Table of Contents
Advances in Power Electronics
Volume 2015, Article ID 654092, 11 pages
Research Article

Comprehensive Analysis and Experimental Validation of an Improved Mathematical Modeling of Photovoltaic Array

1Department of Electrical and Computer Engineering, National University of Singapore, 4 Engineering Drive 3, Singapore 117583
2Department of Electrical Engineering and Information Technology, ETH Zurich, Rämistrasse 101, 8092 Zurich, Switzerland
3Department of Electrical Engineering, Asian Institute of Technology, Pathumthani 12120, Thailand
4School of Computing, National University of Singapore, 13 Computing Drive, Singapore 117417

Received 26 August 2014; Revised 30 November 2014; Accepted 1 December 2014

Academic Editor: Jose Antenor Pomilio

Copyright © 2015 Satarupa Bal et al. This is an open access article distributed under the Creative Commons Attribution License, which permits unrestricted use, distribution, and reproduction in any medium, provided the original work is properly cited.

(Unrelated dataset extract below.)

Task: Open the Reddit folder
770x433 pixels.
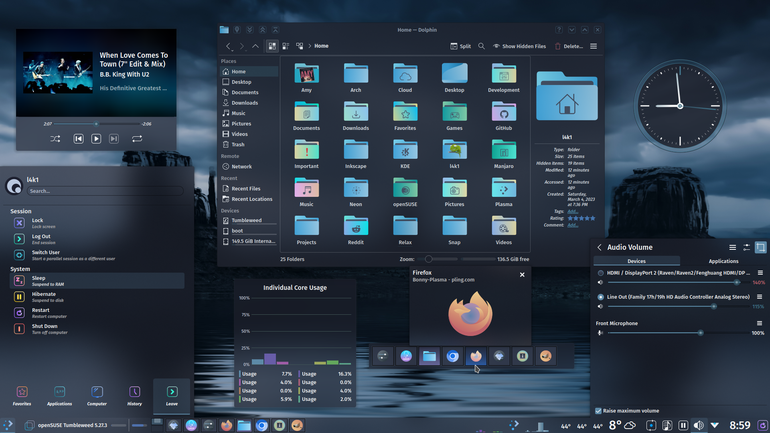Action: point(356,231)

This paper proposes a simple, accurate, and easy to model approach for the simulation of photovoltaic (PV) array and also provides a comparative analysis of the same with two other widely used models. It is highly imperative that the maximum power point (MPP) is achieved effectively and thus a simple and robust mathematical model is necessary that poses less mathematical complexity as well as low data storage requirement, in which the maximum power point tracking (MPPT) algorithm can be realized in an effective way. Further, the resemblance of the P-V and I-V curves as obtained on the basis of experimental data should also be taken into account for theoretical validation. In addition, the study incorporates the root mean square deviation (RMSD) from the experimental data, the fill factor (FF), the efficiency of the model, and the time required for simulation. Two models have been used to investigate the I-V and P-V characteristics. Perturb and Observe method has been adopted for MPPT. The MPP tracking is realized using field programmable gate array (FPGA) to prove the effectiveness of the proposed approach. All the systems are modeled and simulated in MATLAB/Simulink environment.